"""
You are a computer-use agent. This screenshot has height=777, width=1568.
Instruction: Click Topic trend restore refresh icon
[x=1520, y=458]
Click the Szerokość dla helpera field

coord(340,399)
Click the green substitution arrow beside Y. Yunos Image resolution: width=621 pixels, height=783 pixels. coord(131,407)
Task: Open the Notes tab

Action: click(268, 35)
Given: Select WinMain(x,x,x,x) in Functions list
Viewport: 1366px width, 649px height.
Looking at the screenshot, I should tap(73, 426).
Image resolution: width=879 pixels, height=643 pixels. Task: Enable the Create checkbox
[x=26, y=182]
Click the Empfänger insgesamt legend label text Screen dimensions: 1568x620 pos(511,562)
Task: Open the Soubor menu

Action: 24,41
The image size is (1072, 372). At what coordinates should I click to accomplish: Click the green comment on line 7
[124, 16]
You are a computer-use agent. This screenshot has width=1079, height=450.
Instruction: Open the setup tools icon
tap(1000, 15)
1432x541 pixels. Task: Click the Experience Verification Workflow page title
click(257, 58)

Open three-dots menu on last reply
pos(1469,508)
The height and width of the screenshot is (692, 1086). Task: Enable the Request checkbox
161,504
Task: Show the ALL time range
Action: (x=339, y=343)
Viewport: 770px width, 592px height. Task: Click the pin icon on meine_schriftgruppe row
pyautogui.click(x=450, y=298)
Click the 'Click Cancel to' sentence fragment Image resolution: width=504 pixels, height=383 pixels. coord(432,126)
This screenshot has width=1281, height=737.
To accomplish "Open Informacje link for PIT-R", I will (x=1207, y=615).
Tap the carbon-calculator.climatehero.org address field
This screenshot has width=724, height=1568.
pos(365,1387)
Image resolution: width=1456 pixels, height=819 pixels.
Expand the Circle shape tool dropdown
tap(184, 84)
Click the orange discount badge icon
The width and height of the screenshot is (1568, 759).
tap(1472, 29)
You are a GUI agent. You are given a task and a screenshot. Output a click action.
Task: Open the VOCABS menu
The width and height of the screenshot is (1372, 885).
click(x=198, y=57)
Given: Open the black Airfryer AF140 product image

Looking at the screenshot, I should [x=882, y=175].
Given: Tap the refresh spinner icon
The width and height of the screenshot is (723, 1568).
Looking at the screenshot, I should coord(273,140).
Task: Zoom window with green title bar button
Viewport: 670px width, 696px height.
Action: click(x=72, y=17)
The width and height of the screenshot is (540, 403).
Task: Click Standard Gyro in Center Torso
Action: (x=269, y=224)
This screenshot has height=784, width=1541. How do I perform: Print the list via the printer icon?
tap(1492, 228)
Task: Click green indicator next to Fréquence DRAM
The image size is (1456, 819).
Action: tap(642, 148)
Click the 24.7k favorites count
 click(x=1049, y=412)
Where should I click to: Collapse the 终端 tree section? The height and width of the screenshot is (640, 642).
"""
### GIVEN PROBLEM
Reproduce word for word the stretch of the items above, from the line containing "Click the 24.7k favorites count" through the end of the items.

### RESULT BELOW
Click the 24.7k favorites count
 click(x=1049, y=412)
Where should I click to: Collapse the 终端 tree section? The height and width of the screenshot is (640, 642).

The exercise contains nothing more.